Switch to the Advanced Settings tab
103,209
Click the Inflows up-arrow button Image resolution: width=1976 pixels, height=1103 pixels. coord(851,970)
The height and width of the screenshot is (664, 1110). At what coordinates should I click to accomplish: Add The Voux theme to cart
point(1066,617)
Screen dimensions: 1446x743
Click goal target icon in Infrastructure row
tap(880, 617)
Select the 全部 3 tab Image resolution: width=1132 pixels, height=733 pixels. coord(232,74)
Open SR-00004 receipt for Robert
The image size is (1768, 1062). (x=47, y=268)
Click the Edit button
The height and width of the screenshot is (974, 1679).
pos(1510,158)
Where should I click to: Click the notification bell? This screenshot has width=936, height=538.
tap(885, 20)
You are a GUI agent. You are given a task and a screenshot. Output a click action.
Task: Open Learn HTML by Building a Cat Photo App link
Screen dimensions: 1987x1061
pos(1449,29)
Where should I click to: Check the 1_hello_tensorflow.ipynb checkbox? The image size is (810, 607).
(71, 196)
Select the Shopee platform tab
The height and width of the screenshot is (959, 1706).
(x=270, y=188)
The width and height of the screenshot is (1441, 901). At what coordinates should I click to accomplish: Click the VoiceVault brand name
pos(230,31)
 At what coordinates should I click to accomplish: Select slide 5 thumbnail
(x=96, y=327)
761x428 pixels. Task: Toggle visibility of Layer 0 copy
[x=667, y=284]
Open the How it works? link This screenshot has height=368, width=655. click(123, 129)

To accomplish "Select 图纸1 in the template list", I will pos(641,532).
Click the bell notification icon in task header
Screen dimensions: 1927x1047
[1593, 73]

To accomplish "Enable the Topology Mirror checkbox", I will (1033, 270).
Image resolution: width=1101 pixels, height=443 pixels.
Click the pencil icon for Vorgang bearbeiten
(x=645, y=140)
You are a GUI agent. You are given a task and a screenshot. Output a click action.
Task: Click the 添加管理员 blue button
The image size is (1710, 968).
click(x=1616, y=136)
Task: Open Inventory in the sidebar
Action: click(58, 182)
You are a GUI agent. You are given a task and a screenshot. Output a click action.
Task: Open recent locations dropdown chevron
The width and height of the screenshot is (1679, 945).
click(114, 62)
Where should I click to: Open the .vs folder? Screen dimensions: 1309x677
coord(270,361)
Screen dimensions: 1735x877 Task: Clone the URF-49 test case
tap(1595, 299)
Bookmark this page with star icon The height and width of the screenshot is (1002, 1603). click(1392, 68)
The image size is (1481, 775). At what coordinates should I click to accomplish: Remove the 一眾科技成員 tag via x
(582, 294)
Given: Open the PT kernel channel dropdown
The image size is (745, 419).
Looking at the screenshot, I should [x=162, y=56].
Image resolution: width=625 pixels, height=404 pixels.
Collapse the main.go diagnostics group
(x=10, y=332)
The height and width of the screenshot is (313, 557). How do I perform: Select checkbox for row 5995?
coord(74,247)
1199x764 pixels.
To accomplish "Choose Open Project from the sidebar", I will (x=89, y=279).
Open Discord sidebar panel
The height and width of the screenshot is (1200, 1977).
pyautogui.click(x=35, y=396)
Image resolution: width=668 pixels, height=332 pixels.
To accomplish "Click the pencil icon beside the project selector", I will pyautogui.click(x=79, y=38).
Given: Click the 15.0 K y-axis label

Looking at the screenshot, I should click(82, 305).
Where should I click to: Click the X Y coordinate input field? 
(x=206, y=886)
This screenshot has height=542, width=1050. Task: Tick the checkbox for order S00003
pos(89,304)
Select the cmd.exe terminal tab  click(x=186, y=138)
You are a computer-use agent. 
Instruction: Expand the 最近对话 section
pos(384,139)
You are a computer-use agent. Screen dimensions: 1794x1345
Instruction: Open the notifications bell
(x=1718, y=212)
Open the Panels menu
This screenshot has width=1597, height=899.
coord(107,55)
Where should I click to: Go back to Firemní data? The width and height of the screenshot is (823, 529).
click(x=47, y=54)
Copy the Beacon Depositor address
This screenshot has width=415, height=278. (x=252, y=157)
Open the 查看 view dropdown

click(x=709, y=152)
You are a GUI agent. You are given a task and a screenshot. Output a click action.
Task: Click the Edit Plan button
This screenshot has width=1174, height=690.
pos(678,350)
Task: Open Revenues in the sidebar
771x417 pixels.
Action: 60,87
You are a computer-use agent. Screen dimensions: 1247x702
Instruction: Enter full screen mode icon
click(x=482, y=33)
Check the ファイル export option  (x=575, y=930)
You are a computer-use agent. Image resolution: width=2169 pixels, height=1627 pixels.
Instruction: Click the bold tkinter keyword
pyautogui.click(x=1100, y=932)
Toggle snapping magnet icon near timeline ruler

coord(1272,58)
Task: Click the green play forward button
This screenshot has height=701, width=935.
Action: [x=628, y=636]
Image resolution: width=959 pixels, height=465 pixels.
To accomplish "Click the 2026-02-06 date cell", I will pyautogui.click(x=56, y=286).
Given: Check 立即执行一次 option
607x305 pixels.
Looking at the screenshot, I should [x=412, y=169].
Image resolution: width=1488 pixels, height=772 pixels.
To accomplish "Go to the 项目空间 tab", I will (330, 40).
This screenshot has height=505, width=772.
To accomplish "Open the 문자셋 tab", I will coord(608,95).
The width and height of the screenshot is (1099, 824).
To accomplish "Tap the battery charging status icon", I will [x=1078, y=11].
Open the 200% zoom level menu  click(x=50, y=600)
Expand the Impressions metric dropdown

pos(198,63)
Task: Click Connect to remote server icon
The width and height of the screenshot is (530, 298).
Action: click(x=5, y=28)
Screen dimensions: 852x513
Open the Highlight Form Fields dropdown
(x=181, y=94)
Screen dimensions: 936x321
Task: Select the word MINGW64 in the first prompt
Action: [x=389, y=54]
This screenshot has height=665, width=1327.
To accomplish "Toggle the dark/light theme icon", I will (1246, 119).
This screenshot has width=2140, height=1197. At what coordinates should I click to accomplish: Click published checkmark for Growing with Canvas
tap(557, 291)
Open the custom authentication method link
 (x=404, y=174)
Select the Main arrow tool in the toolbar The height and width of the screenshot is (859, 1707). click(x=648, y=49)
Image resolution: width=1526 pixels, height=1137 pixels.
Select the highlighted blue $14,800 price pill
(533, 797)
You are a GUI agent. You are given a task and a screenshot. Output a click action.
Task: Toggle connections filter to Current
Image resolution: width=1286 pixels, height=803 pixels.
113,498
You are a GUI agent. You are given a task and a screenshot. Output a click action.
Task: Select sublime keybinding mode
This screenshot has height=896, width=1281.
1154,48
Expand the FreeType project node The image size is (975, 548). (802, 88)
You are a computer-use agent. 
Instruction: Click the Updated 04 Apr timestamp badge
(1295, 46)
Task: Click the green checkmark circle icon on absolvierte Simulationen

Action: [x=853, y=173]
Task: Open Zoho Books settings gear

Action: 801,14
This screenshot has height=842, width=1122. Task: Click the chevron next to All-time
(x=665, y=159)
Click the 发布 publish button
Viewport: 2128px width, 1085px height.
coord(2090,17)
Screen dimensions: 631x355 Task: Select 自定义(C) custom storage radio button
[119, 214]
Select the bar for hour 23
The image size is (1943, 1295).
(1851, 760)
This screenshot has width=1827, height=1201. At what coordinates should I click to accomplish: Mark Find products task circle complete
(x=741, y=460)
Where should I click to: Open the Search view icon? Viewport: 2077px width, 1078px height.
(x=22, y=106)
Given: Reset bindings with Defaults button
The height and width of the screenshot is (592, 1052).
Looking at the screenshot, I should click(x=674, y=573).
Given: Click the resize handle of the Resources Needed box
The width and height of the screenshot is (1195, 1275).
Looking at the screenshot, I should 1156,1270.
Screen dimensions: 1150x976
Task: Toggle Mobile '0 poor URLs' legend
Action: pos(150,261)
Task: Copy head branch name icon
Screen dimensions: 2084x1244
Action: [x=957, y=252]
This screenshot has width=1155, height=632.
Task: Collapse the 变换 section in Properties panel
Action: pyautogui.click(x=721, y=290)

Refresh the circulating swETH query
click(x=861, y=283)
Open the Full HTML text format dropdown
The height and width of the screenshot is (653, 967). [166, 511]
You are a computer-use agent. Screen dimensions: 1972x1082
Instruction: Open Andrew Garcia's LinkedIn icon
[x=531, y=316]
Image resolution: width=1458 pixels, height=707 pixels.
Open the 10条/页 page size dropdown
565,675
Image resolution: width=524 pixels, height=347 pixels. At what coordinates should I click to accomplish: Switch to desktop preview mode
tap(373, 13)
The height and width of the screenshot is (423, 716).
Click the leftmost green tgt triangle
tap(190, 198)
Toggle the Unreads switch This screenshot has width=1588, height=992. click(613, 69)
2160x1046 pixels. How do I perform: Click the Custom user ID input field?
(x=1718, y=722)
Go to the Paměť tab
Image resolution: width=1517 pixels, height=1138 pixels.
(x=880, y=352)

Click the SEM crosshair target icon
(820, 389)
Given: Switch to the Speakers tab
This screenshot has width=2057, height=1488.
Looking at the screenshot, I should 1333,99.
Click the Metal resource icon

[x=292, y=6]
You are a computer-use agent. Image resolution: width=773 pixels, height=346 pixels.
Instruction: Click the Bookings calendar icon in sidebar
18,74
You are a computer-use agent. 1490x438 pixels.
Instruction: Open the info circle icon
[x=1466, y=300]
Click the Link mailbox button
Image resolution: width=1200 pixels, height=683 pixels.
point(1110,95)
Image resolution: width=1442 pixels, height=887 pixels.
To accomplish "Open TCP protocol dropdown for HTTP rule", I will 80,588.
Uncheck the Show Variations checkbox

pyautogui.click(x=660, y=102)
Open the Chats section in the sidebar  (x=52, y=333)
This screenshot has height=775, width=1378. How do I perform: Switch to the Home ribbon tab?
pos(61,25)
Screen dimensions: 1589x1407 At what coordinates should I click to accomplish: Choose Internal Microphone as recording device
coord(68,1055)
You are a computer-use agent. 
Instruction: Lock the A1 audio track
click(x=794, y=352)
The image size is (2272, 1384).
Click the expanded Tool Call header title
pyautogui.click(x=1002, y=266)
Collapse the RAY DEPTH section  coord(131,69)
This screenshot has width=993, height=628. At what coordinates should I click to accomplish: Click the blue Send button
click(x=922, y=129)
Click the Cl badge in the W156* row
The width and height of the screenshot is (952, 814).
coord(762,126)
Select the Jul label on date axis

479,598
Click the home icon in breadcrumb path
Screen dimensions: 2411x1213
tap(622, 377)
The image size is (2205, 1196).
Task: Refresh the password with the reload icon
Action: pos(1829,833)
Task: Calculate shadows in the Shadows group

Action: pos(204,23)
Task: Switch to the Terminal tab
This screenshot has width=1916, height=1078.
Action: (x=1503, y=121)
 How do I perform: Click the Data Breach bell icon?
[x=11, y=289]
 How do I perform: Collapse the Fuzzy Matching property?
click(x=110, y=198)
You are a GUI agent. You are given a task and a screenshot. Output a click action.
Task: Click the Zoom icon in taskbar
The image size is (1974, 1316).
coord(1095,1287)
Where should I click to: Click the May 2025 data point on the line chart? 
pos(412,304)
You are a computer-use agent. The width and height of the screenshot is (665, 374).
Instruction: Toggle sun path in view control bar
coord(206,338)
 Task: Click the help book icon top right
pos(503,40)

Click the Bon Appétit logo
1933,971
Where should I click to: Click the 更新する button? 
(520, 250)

(EXERCISE) Return, unchanged, the run of lines above that opens with the line containing "2160x1046 pixels. How" and closes with the line containing "Click the Link mailbox button". Include both.

(ANSWER)
2160x1046 pixels. How do I perform: Click the Custom user ID input field?
(x=1718, y=722)
Go to the Paměť tab
Image resolution: width=1517 pixels, height=1138 pixels.
(x=880, y=352)

Click the SEM crosshair target icon
(820, 389)
Given: Switch to the Speakers tab
This screenshot has width=2057, height=1488.
Looking at the screenshot, I should 1333,99.
Click the Metal resource icon

[x=292, y=6]
You are a computer-use agent. Image resolution: width=773 pixels, height=346 pixels.
Instruction: Click the Bookings calendar icon in sidebar
18,74
You are a computer-use agent. 1490x438 pixels.
Instruction: Open the info circle icon
[x=1466, y=300]
Click the Link mailbox button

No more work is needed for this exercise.